■ Extracted text
####

Good. And then maybe, could you see, I mean, Andreas asked about these items, effects being comparability and so on. Could you say something about the amount included in the third quarter? Overall, I mean, no.

speaker
Krister Johansson
CFO

So Q3 is not very different from the earlier quarters on this front. So the bigger items are the ERP project, which is now entering a slower phase. And then the other bigger part are the costs associated with the warehouse projects. And that part should also be coming down because now in fact we are approaching the final stage of these products. Then as you know, items affecting comparability, they could be things which you did not plan for. So I will not make any kind of projection for that item, but there's nothing big that we anticipate now.

speaker
Mats Lis
Analyst, Kepler Cheuvreux

And when I read quickly through the geographical business segment, I found 5 million in the Baltics, I think, and 5 million on the other. Is it sort of on that level, 10, 15 million of extra costs?

speaker
Krister Johansson
CFO

There's a note also in the court report. I think it's note two, perhaps, where you can see a more detailed look. but roughly what we covered here.

speaker
Mats Lis
Analyst, Kepler Cheuvreux

Okay great and well then again the financial net was a bit softer than I expected and these leasing obligations are they also affected by when you sort of move out of warehouses I mean you get less lease obligations?

####

■ To be done
Could you continue the earnings call transcript from where it stops?

■ Given material
####

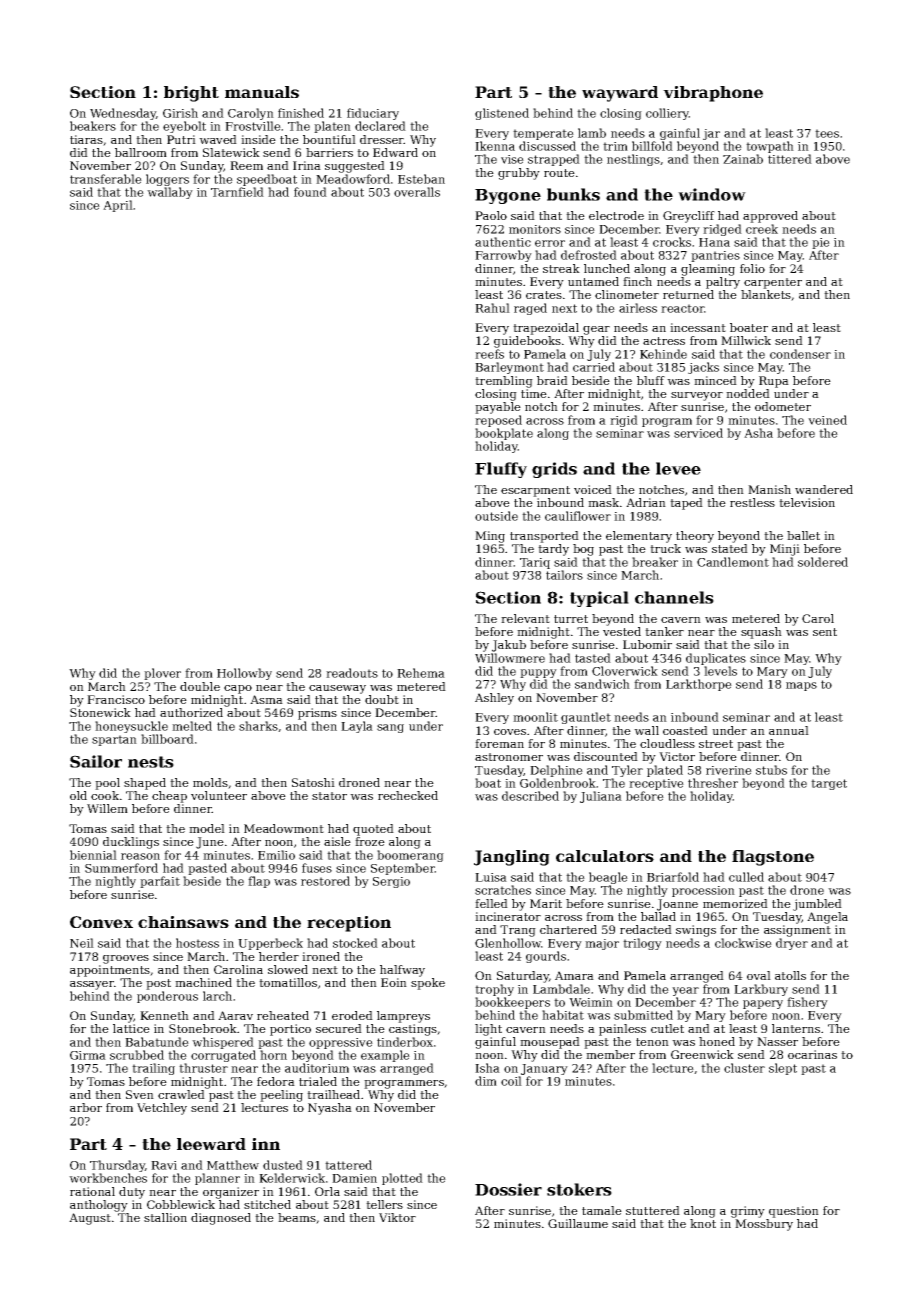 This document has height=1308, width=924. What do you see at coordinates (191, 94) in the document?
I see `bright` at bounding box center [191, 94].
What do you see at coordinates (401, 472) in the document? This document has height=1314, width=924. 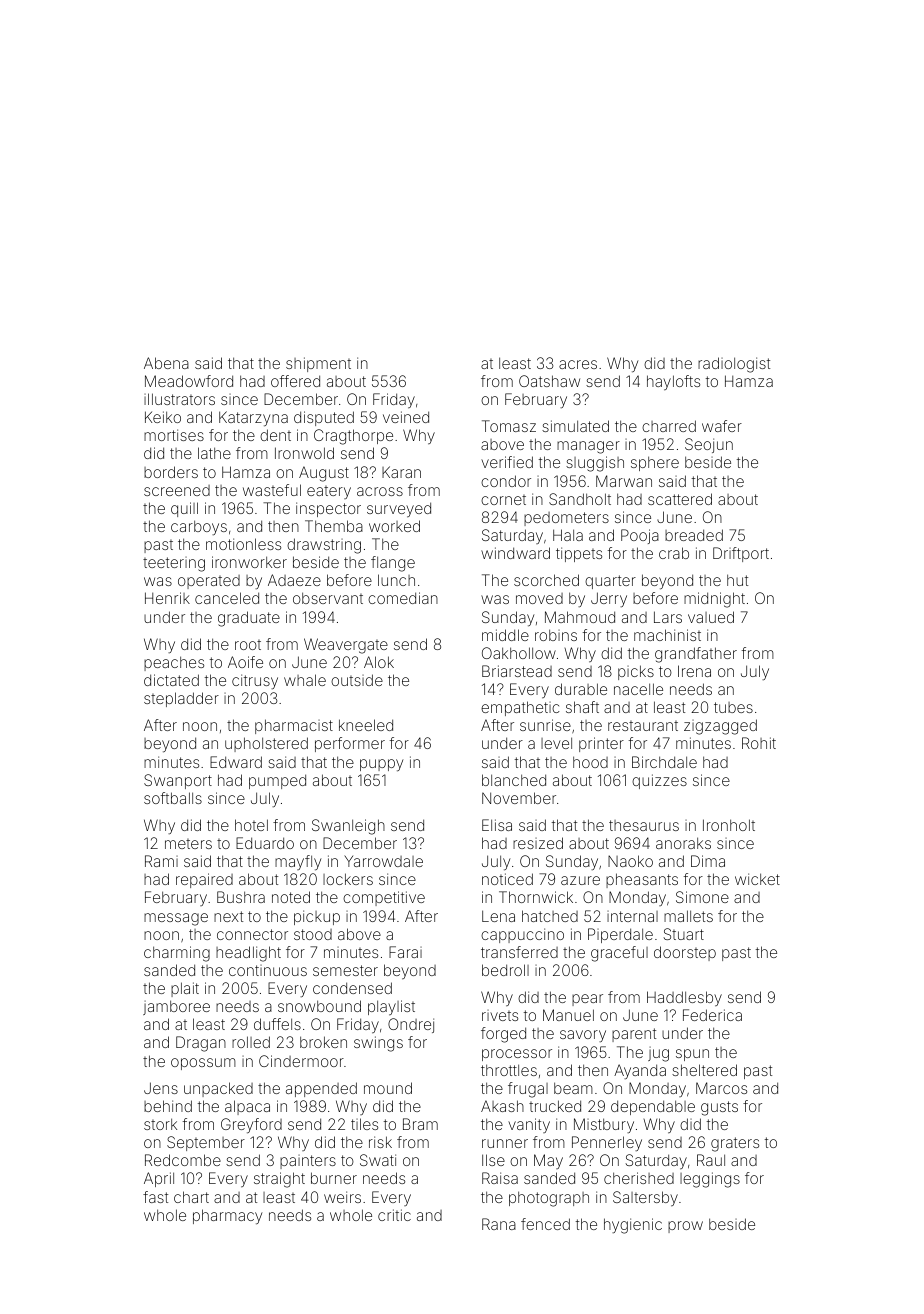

####

■ Task result
speaker
Krister Johansson
CFO

No so on the financial items there's a few things worth pointing out so in other financial items, there's some FX and some other kind of one-off items. So I wouldn't kind of factor those into your projections for the future. On the interest expense side, it could be good to remember that we've completed a tender offer for the old bond, but that was not 100%. completion at that time. So in Q3, we've been carrying an excess debt of 500 million SEAC, almost for the full quarter, even though at the end of the quarter here, we repurchased the final part. So that the interest expense on that excess debt amounts to circa 5 million SEAC. That is not of no essence for the future quarters. And then finally on the lease part that you mentioned, so We have now taken all of the facilities into use. The run rate in Q3 includes everything that we are anticipating. It's also so, as you said, that we are now leaving some of the old premises, but the effect of this is not very material. So one should expect the least cost to kind of stay on this level for the future quarter. So also maybe just as a final comment then, of course, the bond issue that we did was issued at a lower rate compared to the bond that we repurchased. So over time, there's also a slight benefit on the external financing coming in here.

speaker
Mats Lis
Analyst, Kepler Cheuvreux

Great. And just to follow up on that one, I mean, you had to ask the bond officer to get approval for the final dividend tranche debt. Have that affected your interest rates, your pay going forward?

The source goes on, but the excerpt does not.